Roberts is a poet of deep musicality, a lyric poet. The title of the opening poem, “Andante Grazioso,” references a musical notation indicating, “at a walking pace, gracefully.” Here the poet speaks of the playful/ raucous and sacred aspects of the Zen-trickster raven and declares her reason for speaking as a poet:

I’ve decided to speak,

to release certainty

to take winter’s ravens

as my rowdy clerics.

Readers too are invited to “release certainty,” to open to the humility of unknowing. As active participants in the process, readers may become augurs, interpreters of the ineffable particularities of the natural world that interprets us. In “Mountain Walking,” ravens infuse the unconscious: “These early mornings / ravens dismantle // my dreams.…”

Roberts’ grounding in her northern landscape allows her to interweave the personal, domestic and quotidian with the mythic and cosmic, creating a sense of everything flowing in and out of everything else. Her musical lines, with their intuitively precise line breaks, prove that the apparent simplicity, depth, and purity of the lyric voice is still capable of holding the tensions of apparent opposites, life and death, joy and grief in an inclusive whole. In “Heat Wave,”

            The thrushes sing

arias to dusk

and displacement.

Here, the light of the night sky appears to humans who “mow the lawns” as “apocalyptic” with “a terrible / orange sun….”  Yet the reality of constant change and the inevitable “displacement” of all things through change and death is tempered by the thrushes’ ability to “sing to dusk,” to sing the beauty of the present moment. The reader is left to ask whether the “displacement” of all mortal things might also contain the possibility of renewal or return as in the seasonal cycles. However, the poems do not leave us with theological or metaphysical certainties, but with “arias” to the mysteries.

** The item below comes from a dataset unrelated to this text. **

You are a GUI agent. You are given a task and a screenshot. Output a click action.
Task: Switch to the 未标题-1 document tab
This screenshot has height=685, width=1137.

 Auguries not only explores the natural world, but places the speaker’s interpersonal relationships with her partner, child, and mother in the ecosystems of the more inclusive reality that is nature. On a cold morning she transports us to the kitchen where her husband is making breakfast. She proposes,

            Let’s be an

old couple


the visible

and the invisible

economies drifting

between us.  (“Cold Snap”)

The word “economies” can be read here in its older sense of the Greek term “oikos,” the larger “household of earth” that contains and sustains all our human checks and balances. In our intimate relationships, she suggests, we “drift” between visible and invisible realities. The quotidian world she describes contains “chainsaws” and “a freezer full / of moose,” framed by the nocturnal cries of wolves. The speaker and her partner’s lives straddle the domestic and the wild.

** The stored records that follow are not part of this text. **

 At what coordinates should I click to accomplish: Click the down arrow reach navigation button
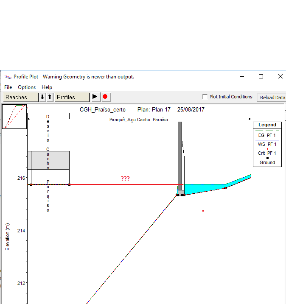tap(42, 97)

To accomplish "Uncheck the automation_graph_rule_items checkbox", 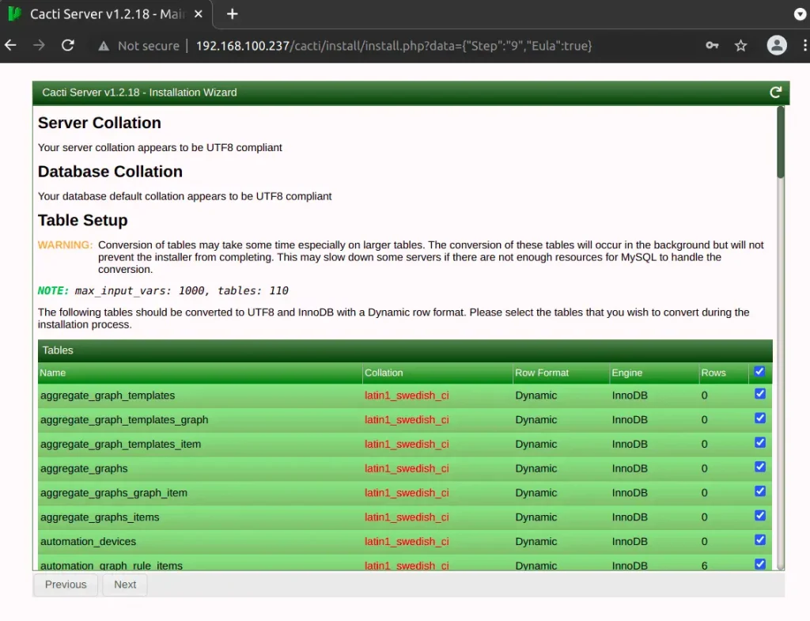I will 759,563.
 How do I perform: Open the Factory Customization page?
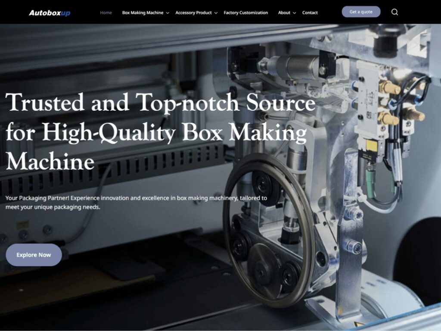click(245, 12)
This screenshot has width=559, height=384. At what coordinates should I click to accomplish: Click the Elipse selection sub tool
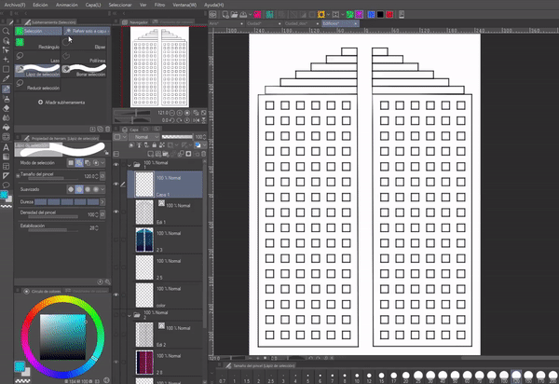tap(84, 45)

The metaphor of sewing and stitching appears throughout the volume in both domestic and natural contexts to suggest how the two domains are intimately related” “We felt dizzy and foolish, / the shadows unstitched/ from our heels” (“Whiteout, Skagway Summit”). Similarly, Roberts uses sewing imagery when reflecting on the lives of her parents:

They made it through

to spring that way, duty

sewn into them like a

button… (“Getting Wood”)

Roberts’ integration of the personal and the quotidian encompasses both the birth of her daughter Linnaea and the death of her mother, events which occurred within close proximity to each other. Joy and loss collide. The extended suite of poems, “Letter to My Daughter,” is one of the most poignant poems in the collection, beginning with her daughter Linnea’s in-utero existence where again birds enter: “The cries of migrating geese / trigger your kicks” (“Autumn Equinox, Second Trimester”). Then it proceeds through to birth and nursing: “Here’s to the fierce / / petal of your tongue / drawing down the milk” (“Linnaea Borealis”). “Berry Picking” speaks of her love for her child as “[a] love so big / I can only own / a piece of it.”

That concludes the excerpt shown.